Long Shot Slovakia 2017

Ende September wurde in Seneca/Slowakei der Billy Dixon Cup und das Quigley Match ausgetragen. Mit einigen Freunden habe ich beschlossen an diesem Event teilzunehmen. Voller Vorfreude habe ich die Anreise von über 1100 km angetreten. Die Ankunft war schon etwas ernüchternd. Das Gelände gehört der slowakischen Armee und ist in einem, sagen wir mal, etwas heruntergekommenen Zustand. Da wir mit Wohnwagen und Reisemobilen angereist sind, sollte uns eine Stromversorgung und Wasseranschluß zur Verfügung gestellt werden. Dieses Versprechen wurde nicht eingehalten. Es standen für alle Teilnehmer eine Toilette und 2 Duschkabinen zur Verfügung, allerdings ca. 500 m von unserem zugewiesenen Standplatz auf einem nicht so gemütlichen Parkplatz. Wer sich gerne auf Müll- oder Schrottplätzen aufhält ist es in Ordnung.

 

Bei Ankunft musste man sich für die Teilnahme am Training und den Wettkämpfen registrieren lassen. Dieses wurde auch von sichtlich überforderten Veranstaltern kompliziert und langatmig durchgeführt. Die Abrechnung war etwas verworren und wie ich jetzt weiß fehlerhaft. Bezahlt wurde Training, Wettkampf und Verpflegung. Bis jetzt war noch alles ertragbar. Die zur Verfügung stehenden Schießbahnen waren schon beeindruckend. Eine Bahn bis 4000 Meter und eine bis 3000 Meter. Wir bauten unsere Stände auf und wartenden auf den Beginn. Angesagt waren 14.00 Uhr, der 1. Schoß konnte allerdings erst um 15.15 Uhr abgegeben werden. Wie ich es kenne teilt man sich auf in Schützen und Spotter. Ein Wechsel erfolgt dann nach 30 – 45 Minuten. Ich stellte mich als Spotter zur Verfügung, musste aber nach kurzer Zeit feststellen, dass alle schießen und ich als einziger Schütze beobachtet habe. Ohne erfahrene Spotter ist allerdings kein geordnetes Training oder Wettkampf durchführbar. Wenn man nicht weiß wohin man schießt, kann man keine Einstellung der Visierung vornehmen. Wohl oder übel habe ich dann nach 30 Minuten meinen Platz eingenommen und an dem „Lotterietraining“ teilgenommen. Da wir den „Billy Dixon Cup“ über eine Distanz von 1406 m schießen, muss man auch auf der Strecke noch Spotterposten haben. Dieses war auch angekündigt, ist aber nicht vollzogen worden. Lediglich war ein Unterstand bei, wie man sagte??, 1100 Meter. Von dort kam aber nicht viel. Der Posten auf  ca. 800 Meter wurde nicht besetzt. Windfahnen zum lesen des Windes waren auch nicht vorhanden. Es war zum Glück absolut windstill. Es war schon sehr frustrierend. Die Glücklichen waren die einheimischen Schützen und die Teilnehmer aus dem vergangenen  Jahr, weil die hatten noch ihre Dioptereinstellungen. Nachdem ich einen Trefferansage ca. 20m neben dem Ziel hatte und die  Sichtverhältnisse, Sonne von rechts schräg, stellte ich das Training ein. Meine Stimmung konnte man als nicht optimal bezeichnen. Verwöhnt von dem super gut veranstalteten Quigley-Shoot-Off in Dänemark , an dem ich mich schon dreimal erfolgreich beteiligen durfte, und nun diese Amateurveranstaltung.

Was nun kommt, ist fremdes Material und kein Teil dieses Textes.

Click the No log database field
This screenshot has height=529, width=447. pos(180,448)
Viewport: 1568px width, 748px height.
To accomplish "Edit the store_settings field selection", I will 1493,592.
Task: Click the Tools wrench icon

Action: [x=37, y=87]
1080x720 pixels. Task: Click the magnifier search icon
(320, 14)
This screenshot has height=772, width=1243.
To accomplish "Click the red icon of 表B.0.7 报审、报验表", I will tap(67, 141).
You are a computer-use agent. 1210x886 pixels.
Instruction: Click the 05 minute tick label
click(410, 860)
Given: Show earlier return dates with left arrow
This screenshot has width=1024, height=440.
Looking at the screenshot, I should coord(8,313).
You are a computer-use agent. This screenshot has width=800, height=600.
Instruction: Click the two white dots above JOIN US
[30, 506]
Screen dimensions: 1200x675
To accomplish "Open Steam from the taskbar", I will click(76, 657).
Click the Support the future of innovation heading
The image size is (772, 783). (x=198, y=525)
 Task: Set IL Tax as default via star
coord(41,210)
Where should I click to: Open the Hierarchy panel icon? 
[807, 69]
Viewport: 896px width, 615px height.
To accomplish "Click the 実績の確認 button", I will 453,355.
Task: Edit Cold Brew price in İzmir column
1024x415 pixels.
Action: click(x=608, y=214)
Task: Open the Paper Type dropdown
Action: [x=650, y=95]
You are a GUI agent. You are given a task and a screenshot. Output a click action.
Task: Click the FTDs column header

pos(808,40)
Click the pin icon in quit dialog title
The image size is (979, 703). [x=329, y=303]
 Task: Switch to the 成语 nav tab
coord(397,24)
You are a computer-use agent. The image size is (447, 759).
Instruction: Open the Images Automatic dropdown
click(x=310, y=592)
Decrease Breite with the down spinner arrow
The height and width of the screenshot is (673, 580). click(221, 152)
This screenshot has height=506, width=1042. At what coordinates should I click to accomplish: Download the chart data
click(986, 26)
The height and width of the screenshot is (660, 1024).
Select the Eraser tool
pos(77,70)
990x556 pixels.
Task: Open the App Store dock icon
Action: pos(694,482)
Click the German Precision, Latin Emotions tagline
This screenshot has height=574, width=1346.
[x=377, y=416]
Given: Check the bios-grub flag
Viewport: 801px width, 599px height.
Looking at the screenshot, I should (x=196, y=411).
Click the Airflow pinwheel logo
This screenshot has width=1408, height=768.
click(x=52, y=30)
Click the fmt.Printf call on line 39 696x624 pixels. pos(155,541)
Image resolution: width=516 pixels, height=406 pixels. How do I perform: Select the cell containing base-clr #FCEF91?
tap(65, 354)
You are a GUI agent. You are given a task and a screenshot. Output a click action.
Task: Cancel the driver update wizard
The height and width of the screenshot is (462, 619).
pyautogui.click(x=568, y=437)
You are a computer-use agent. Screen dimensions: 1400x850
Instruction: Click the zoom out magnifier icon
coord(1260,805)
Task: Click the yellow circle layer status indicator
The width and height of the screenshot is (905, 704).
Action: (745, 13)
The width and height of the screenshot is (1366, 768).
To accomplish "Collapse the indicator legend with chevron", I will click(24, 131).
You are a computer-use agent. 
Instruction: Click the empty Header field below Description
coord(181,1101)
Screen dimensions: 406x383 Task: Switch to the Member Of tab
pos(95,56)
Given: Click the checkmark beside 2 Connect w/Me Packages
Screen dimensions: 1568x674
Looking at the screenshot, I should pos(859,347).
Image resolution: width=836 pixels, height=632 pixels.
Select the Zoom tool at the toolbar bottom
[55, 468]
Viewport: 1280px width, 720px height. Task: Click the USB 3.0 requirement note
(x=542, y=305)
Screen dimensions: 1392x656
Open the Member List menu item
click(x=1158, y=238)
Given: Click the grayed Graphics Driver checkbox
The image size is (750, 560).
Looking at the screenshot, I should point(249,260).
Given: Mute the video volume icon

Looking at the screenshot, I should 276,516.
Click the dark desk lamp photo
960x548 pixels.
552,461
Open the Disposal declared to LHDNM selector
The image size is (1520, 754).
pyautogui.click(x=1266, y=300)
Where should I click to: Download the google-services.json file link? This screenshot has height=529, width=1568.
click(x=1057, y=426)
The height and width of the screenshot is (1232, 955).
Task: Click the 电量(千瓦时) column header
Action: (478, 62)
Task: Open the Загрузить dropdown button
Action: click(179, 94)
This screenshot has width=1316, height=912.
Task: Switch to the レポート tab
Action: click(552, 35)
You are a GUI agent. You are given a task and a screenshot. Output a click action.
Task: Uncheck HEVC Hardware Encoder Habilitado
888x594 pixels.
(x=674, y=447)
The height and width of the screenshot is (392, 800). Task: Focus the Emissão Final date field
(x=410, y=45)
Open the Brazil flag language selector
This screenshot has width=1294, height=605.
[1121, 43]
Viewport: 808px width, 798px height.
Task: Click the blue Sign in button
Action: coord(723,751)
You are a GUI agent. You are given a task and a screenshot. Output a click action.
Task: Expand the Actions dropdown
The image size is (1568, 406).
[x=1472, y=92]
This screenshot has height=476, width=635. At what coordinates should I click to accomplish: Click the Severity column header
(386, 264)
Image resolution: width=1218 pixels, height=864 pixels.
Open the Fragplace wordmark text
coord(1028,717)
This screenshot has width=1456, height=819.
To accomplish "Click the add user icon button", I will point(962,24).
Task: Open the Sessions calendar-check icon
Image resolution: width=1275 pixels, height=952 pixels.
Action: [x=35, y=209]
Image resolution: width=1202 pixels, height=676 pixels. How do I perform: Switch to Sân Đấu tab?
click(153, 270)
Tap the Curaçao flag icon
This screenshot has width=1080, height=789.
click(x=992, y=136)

Der Abend brachte etwas Linderung. Im Kreise von lieben Menschen und in Verbindung von etwas Alkohol wird alles besser. Am Morgen ging es dann zum angebotenen und bezahlten Frühstück. Das war das I-Tüpfelchen auf dem bisher Erlebten. Serviert wurde 3 kleine warme Würstchen in Verbindung von trockenem Brot und Kaffee. Mein Hals wurde dicker und ich packte meine Sachen. Geplant waren sehr schöne Tage bei einem Schießen mit Freunden und es war eine Katastrophe. Nach 20 Stunden habe ich mich auf den Heimweg begeben.

Fazit:

Sehr gute Schießbahnen. Der Veranstalter hat die Möglichkeit diese für ein beeindruckendes Event zu nutzen

Miserable Organisation. Der Wettkampf wurde zum zweiten mal ausgeschrieben und man hat wohl nichts gelernt oder viel schlimmer nichts bemerkt.

Wer mit dem Gedanken spielt teilzunehmen, hat mit diesen Nachteilen zu leben. Er sollte aber ein Hotel in Seneca nehmen und die ca. 5 km zum Schießstand fahren. Ist das so erstrebenswert? Ich möchte so ein Erlebnis im Kreise meiner Freunde auch nach Schießende genießen. 

Für mich war es „2300 Kilometer for Nothing“.

 

Die Anfahrt zum Schießstand. Die Bahn ist 4000 m lang.

Wir sind bis zu unserem Platz 2500 m gefahren.

 

 

Es ist schon eine lange Distanz für Waffen mit Schwarzpulverpatronen.

So etwas findet man auch. Darum die Aufforderung immer auf den betonierten Flächen bleiben.